Fig. 3: Recurrence analysis of the PR distributions.

a In the time-trace of the bin-wise PR (thick line), positive (red areas, above median PR) and negative (blue areas, below median PR) fluctuations are assigned to the high-FRET (HF) and low-FRET (LF) regions, respectively. For a given time delay τ, the distributions of bin-wise PR are plotted for the regions shifted by τ over the time axis from the HF regions (PR(t) | HF(t-τ), dashed red lines) or from the LF regions (PR(t) | LF(t-τ), dashed blue lines). The shifts of these distributions from the general bin-wise distribution of PR (black line) indicate a higher than random probability of finding the protein in the same state for the time points t-τ and t. b Distributions of the bin-wise PR in the regions shifted from the LF (“Start at LF”) or HF (“Start at HF”) regions by time delays τ = 1 ms and τ = 200 ms are shown for the apo and ligand-bound A_2AAR. The general distributions of bin-wise PR are shown in black. c The conditional probability of observing the positive fluctuation in PR at the time t (red areas), given that earlier, at the time t-τ, a positive fluctuation was also observed (dashed red contours), is calculated as a function p(HF(t) | HF(t-τ)) of τ (solid red line). Similarly, the probability of the positive fluctuation in PR at time t, given that a negative fluctuation was observed at time t-τ (dashed blue contours), is calculated as a function p(HF(t) | LF(t-τ)) of τ (solid blue line).
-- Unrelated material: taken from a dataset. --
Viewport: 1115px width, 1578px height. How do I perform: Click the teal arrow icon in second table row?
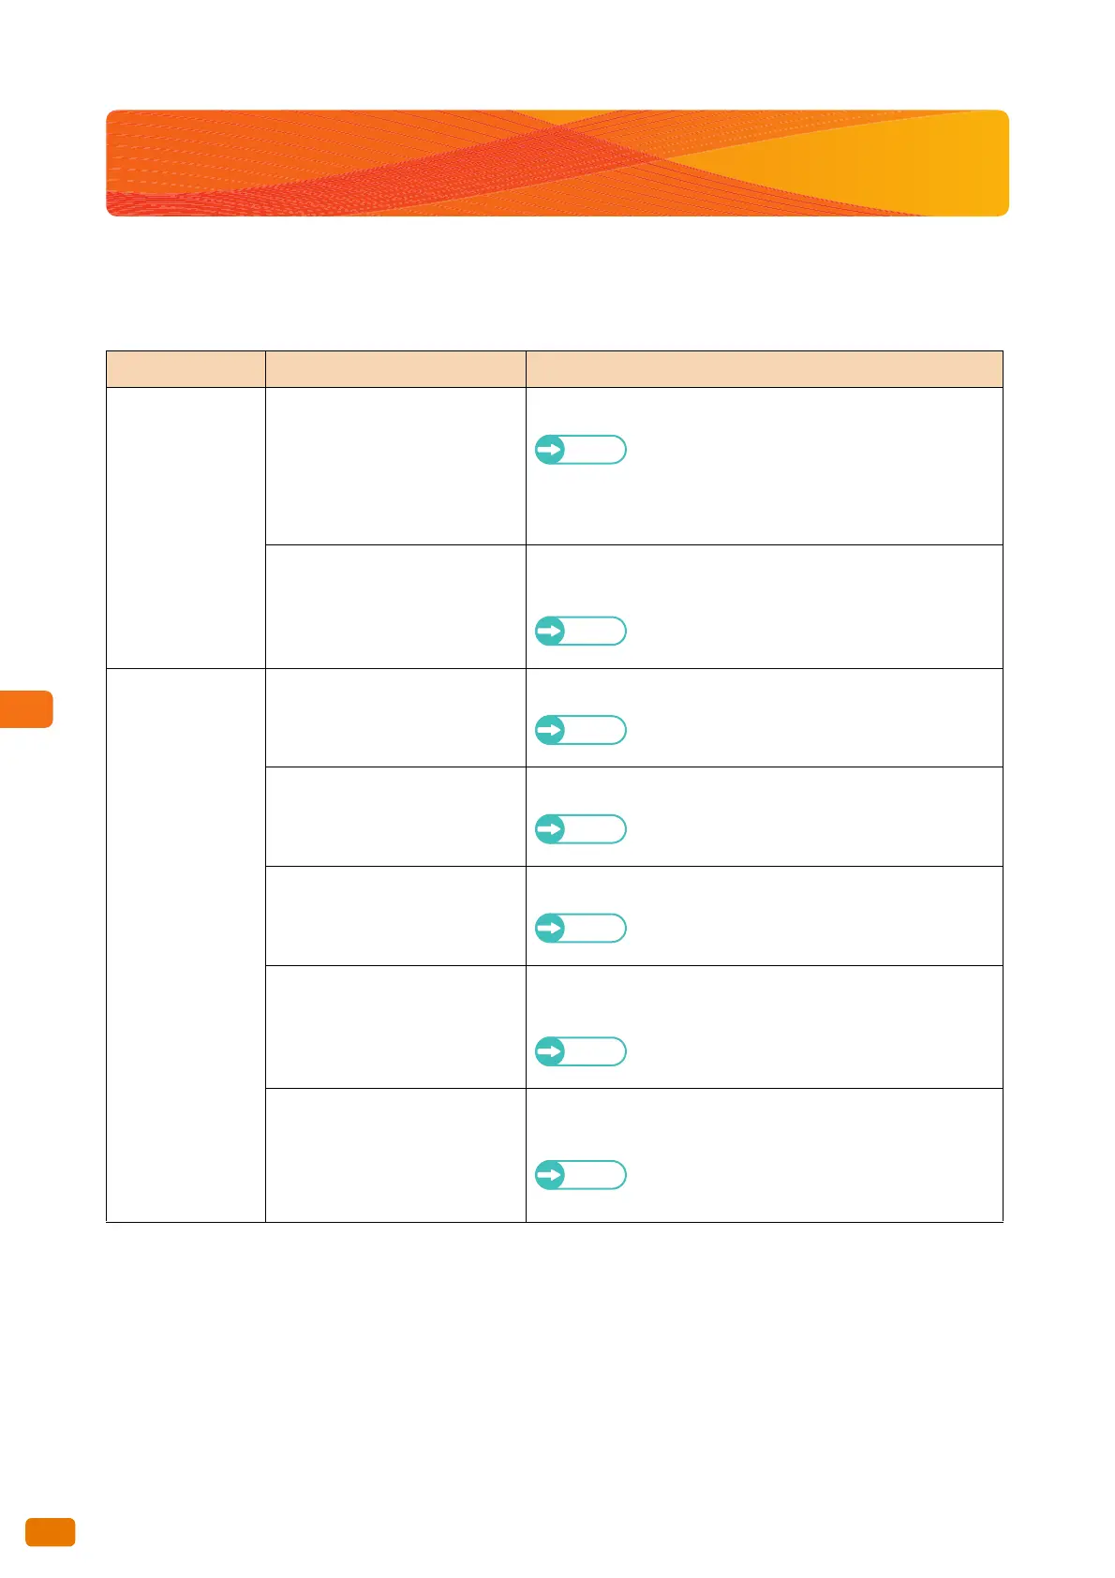[x=550, y=632]
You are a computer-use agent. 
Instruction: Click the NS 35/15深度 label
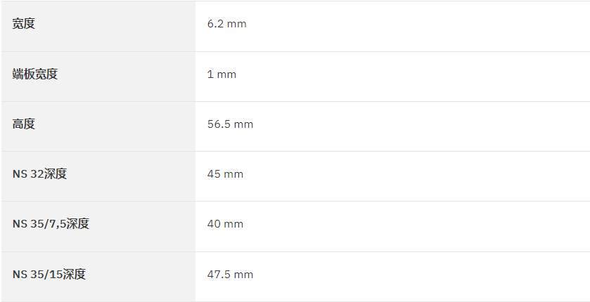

On the right, two curves converge to the same value at times much longer than the inter-state exchange relaxation time of the target molecules. d Two conditional probabilities of the positive fluctuation in PR are plotted for the apo and ligand-bound A_2AAR. Two orange lines show the same curves for the simulated “static heterogeneity” scenario (p(HF(t) | HF(t-τ)) - higher line; p(HF(t) | LF(t-τ)) - lower line). The 95% confidence intervals were obtained via statistical bootstrapping (shaded colored areas)¹¹⁰.